» **Task prompt**:
Repeat the records. Match each character exactly.

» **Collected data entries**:
┏━━

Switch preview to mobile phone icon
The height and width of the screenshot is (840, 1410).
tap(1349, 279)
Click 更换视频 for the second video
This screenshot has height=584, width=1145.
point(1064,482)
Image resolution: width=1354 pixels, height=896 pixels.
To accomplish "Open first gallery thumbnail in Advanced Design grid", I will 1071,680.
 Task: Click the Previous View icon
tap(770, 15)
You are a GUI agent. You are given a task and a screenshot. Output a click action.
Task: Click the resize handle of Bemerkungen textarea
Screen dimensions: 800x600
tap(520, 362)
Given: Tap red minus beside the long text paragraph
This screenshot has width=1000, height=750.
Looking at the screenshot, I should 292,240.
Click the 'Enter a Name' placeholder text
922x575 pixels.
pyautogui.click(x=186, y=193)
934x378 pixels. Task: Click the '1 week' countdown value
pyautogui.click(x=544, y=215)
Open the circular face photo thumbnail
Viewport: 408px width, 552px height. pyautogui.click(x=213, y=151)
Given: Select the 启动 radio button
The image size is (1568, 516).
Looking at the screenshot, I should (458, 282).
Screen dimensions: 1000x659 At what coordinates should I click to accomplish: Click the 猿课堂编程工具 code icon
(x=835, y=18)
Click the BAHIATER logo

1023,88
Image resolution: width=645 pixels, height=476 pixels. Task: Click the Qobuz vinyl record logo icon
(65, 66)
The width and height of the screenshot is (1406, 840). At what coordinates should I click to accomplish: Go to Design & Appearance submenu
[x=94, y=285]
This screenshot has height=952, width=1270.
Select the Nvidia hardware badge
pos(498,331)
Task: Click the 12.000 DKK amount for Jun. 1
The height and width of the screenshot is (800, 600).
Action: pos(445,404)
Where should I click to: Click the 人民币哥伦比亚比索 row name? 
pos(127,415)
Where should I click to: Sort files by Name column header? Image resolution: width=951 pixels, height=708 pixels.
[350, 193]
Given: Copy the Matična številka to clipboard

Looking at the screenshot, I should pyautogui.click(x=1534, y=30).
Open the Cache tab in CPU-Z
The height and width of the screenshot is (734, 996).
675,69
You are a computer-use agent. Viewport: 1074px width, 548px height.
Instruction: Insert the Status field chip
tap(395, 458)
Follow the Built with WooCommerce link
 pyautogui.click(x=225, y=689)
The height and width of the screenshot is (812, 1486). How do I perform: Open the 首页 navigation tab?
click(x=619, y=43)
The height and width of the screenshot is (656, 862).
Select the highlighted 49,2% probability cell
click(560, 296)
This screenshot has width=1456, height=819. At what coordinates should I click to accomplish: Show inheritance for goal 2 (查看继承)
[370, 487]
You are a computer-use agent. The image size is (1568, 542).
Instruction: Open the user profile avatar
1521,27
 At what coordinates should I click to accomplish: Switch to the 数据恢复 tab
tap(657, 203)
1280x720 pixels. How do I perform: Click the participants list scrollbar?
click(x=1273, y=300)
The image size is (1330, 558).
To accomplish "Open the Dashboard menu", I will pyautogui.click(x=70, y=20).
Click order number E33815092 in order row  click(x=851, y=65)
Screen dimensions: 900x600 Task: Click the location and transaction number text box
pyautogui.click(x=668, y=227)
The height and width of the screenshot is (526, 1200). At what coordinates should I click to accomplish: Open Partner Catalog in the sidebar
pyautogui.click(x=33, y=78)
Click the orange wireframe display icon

┗━━

» **Exercise answer**:
Switch preview to mobile phone icon
The height and width of the screenshot is (840, 1410).
tap(1349, 279)
Click 更换视频 for the second video
This screenshot has height=584, width=1145.
point(1064,482)
Image resolution: width=1354 pixels, height=896 pixels.
To accomplish "Open first gallery thumbnail in Advanced Design grid", I will 1071,680.
 Task: Click the Previous View icon
tap(770, 15)
You are a GUI agent. You are given a task and a screenshot. Output a click action.
Task: Click the resize handle of Bemerkungen textarea
Screen dimensions: 800x600
tap(520, 362)
Given: Tap red minus beside the long text paragraph
This screenshot has width=1000, height=750.
Looking at the screenshot, I should 292,240.
Click the 'Enter a Name' placeholder text
922x575 pixels.
pyautogui.click(x=186, y=193)
934x378 pixels. Task: Click the '1 week' countdown value
pyautogui.click(x=544, y=215)
Open the circular face photo thumbnail
Viewport: 408px width, 552px height. pyautogui.click(x=213, y=151)
Given: Select the 启动 radio button
The image size is (1568, 516).
Looking at the screenshot, I should (458, 282).
Screen dimensions: 1000x659 At what coordinates should I click to accomplish: Click the 猿课堂编程工具 code icon
(x=835, y=18)
Click the BAHIATER logo

1023,88
Image resolution: width=645 pixels, height=476 pixels. Task: Click the Qobuz vinyl record logo icon
(65, 66)
The width and height of the screenshot is (1406, 840). At what coordinates should I click to accomplish: Go to Design & Appearance submenu
[x=94, y=285]
This screenshot has height=952, width=1270.
Select the Nvidia hardware badge
pos(498,331)
Task: Click the 12.000 DKK amount for Jun. 1
The height and width of the screenshot is (800, 600).
Action: pos(445,404)
Where should I click to: Click the 人民币哥伦比亚比索 row name? 
pos(127,415)
Where should I click to: Sort files by Name column header? Image resolution: width=951 pixels, height=708 pixels.
[350, 193]
Given: Copy the Matična številka to clipboard

Looking at the screenshot, I should pyautogui.click(x=1534, y=30).
Open the Cache tab in CPU-Z
The height and width of the screenshot is (734, 996).
675,69
You are a computer-use agent. Viewport: 1074px width, 548px height.
Instruction: Insert the Status field chip
tap(395, 458)
Follow the Built with WooCommerce link
 pyautogui.click(x=225, y=689)
The height and width of the screenshot is (812, 1486). How do I perform: Open the 首页 navigation tab?
click(x=619, y=43)
The height and width of the screenshot is (656, 862).
Select the highlighted 49,2% probability cell
click(560, 296)
This screenshot has width=1456, height=819. At what coordinates should I click to accomplish: Show inheritance for goal 2 (查看继承)
[370, 487]
You are a computer-use agent. The image size is (1568, 542).
Instruction: Open the user profile avatar
1521,27
 At what coordinates should I click to accomplish: Switch to the 数据恢复 tab
tap(657, 203)
1280x720 pixels. How do I perform: Click the participants list scrollbar?
click(x=1273, y=300)
The image size is (1330, 558).
To accomplish "Open the Dashboard menu", I will pyautogui.click(x=70, y=20).
Click order number E33815092 in order row  click(x=851, y=65)
Screen dimensions: 900x600 Task: Click the location and transaction number text box
pyautogui.click(x=668, y=227)
The height and width of the screenshot is (526, 1200). At what coordinates should I click to accomplish: Open Partner Catalog in the sidebar
pyautogui.click(x=33, y=78)
Click the orange wireframe display icon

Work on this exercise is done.